We woke up this morning in the Canyon de Chelly National Monument campground and it looked like it had snowed because all of the cottonwood trees were covering the ground with their puffy white seeds.

Canyon de Chelly is one of my favorite places on earth.  It is a heart-shaped canyon with a very narrow entrance and 700 foot vertical walls that has been inhabited (almost) continually since about 700 AD, and perhaps earlier by a succession of different groups.  The Canyon walls have hundreds of cliff dwellings, pictographs and petroglyphs.  The canyon floor is currently inhabited by the Navajo.




The catch is that to access the ruins, pictographs and petroglyphys you either make a long hike into the canyon or drive a four-wheel drive vehicle into the canyon.  We hired a Navajo guide named Deborah, whose family lives in the canyon, to help us take our truck through the difficult canyon entrance and up the many side canyons to the historical sites.

1300 year old petroglyphs
The path through the narrow entrance into the canyon is up a riverbed, which appears to be dry, but is really a few inches of dry sand over soupy wet sand (aka quicksand). 

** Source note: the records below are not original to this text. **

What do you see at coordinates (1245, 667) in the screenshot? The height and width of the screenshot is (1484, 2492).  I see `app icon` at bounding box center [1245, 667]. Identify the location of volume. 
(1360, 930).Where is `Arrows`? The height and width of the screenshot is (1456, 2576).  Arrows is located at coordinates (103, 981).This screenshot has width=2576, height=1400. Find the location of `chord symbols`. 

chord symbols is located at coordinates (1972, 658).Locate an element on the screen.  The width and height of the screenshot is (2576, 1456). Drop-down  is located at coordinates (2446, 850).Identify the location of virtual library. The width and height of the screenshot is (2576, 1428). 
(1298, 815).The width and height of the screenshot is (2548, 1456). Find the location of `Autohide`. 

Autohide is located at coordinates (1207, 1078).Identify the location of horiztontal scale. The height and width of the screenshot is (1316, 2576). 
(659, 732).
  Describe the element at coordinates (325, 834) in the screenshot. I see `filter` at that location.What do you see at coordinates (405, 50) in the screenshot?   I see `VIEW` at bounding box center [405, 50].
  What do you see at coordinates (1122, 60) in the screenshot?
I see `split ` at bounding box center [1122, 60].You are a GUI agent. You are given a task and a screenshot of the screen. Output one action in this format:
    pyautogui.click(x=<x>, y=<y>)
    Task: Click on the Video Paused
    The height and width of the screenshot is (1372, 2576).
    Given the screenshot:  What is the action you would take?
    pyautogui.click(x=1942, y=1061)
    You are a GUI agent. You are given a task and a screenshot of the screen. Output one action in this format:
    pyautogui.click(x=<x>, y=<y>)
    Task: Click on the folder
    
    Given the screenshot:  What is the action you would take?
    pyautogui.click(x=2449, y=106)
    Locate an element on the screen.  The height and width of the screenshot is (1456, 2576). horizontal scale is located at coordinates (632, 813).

We made the passage into the canyon without too much difficulty but we nearly got stuck twice on the way out.  Other visitors were not so lucky.  As we were going out of the canyon another vehicle was stuck in the sand and a truck was trying to pull them out of the sand.



One more thing, Joan picked up another Junior Ranger badge.  Actually, she has been quizzing us on the brochure for Canyon de Chelly for the past two days so she really is an expert on Canyon de Chelly.